PROMPT ▸ In the reply, give back exactly the lines from the one with "You are a GUI" through the last line of the records, without pictures.

========

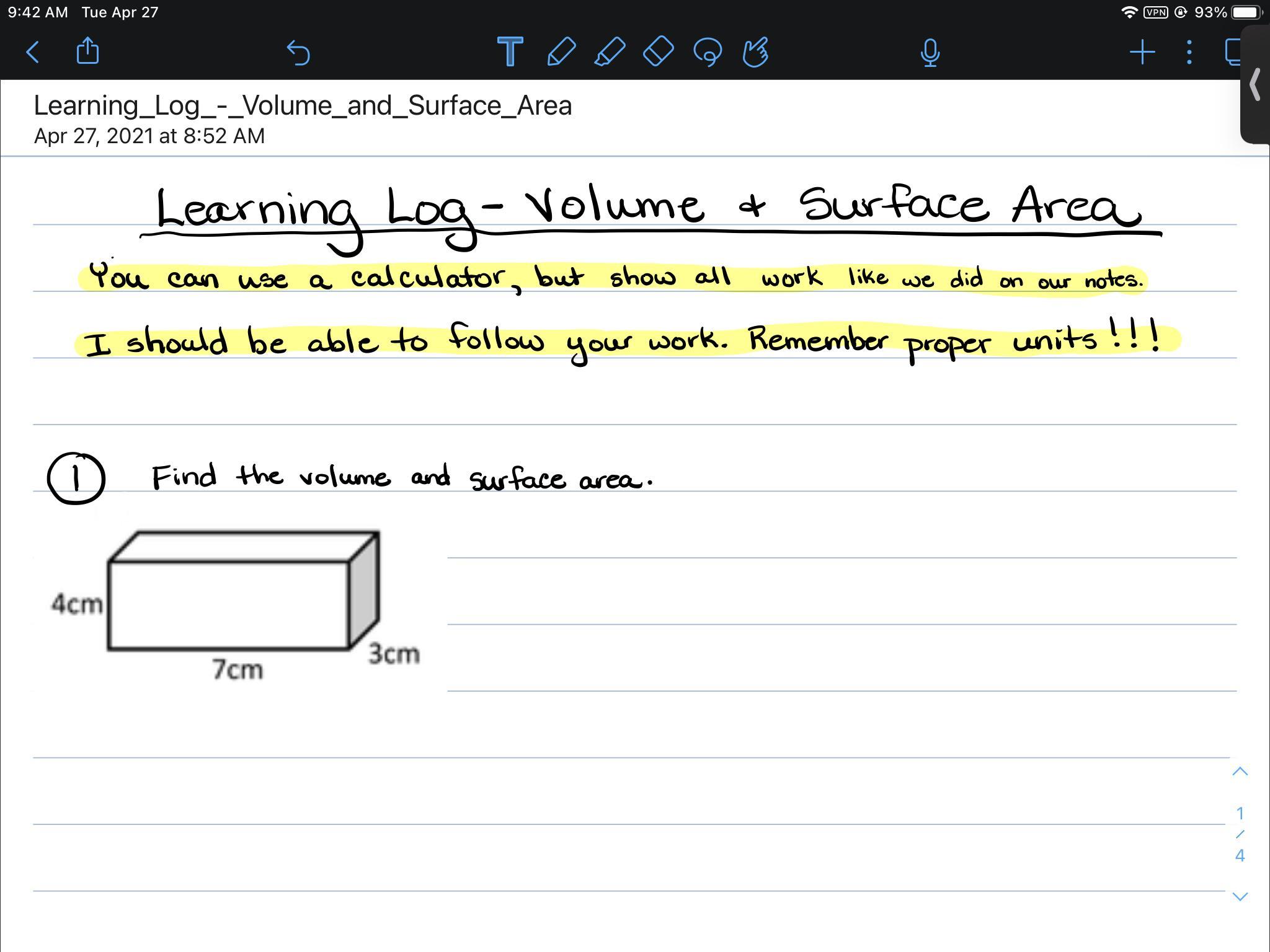Go to previous page with up chevron
Screen dimensions: 1270x952
click(x=1240, y=772)
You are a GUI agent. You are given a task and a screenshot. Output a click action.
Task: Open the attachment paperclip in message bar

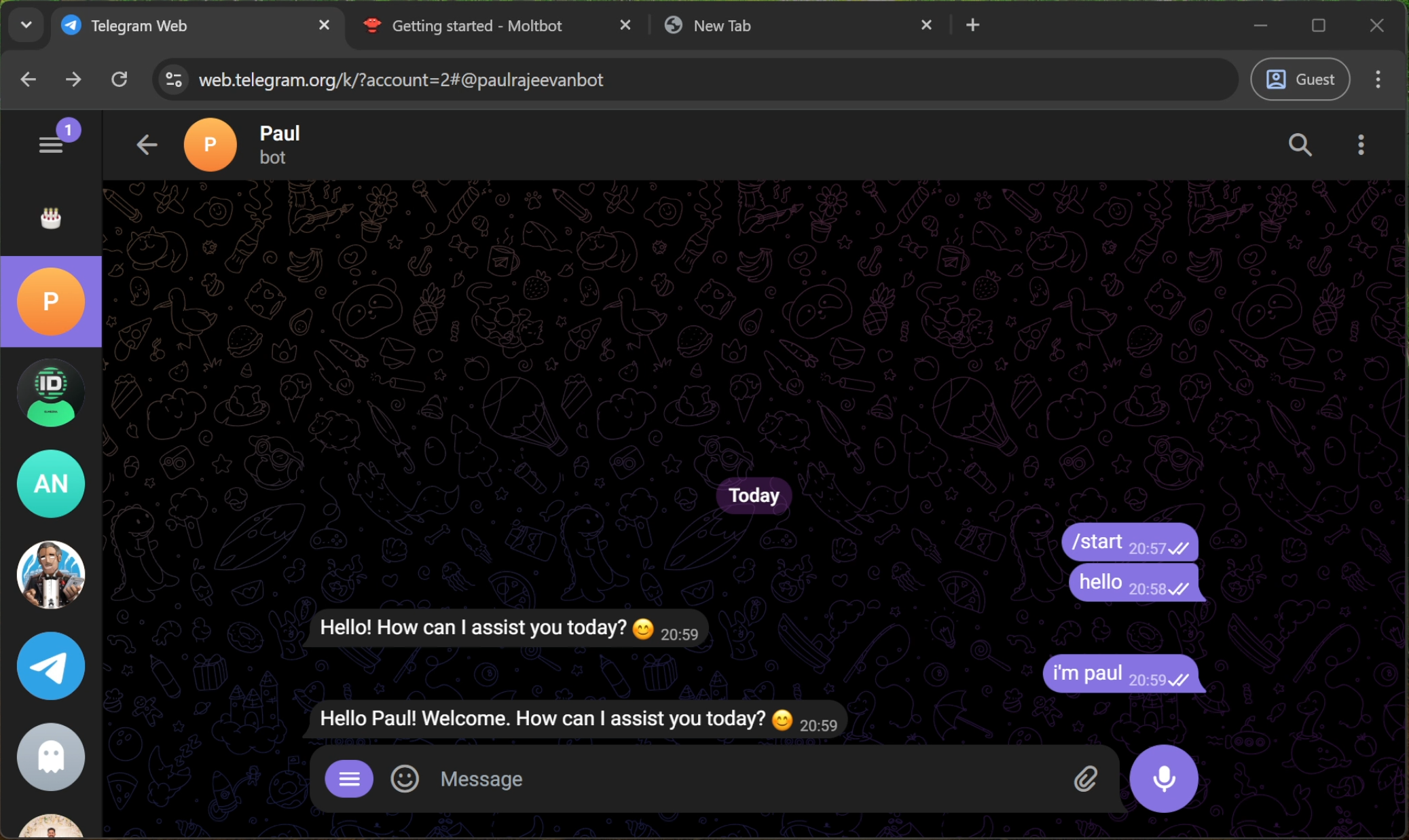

========

WORKED SOLUTION ▸
You are a GUI agent. You are given a task and a screenshot. Output a click action.
Task: Open the attachment paperclip in message bar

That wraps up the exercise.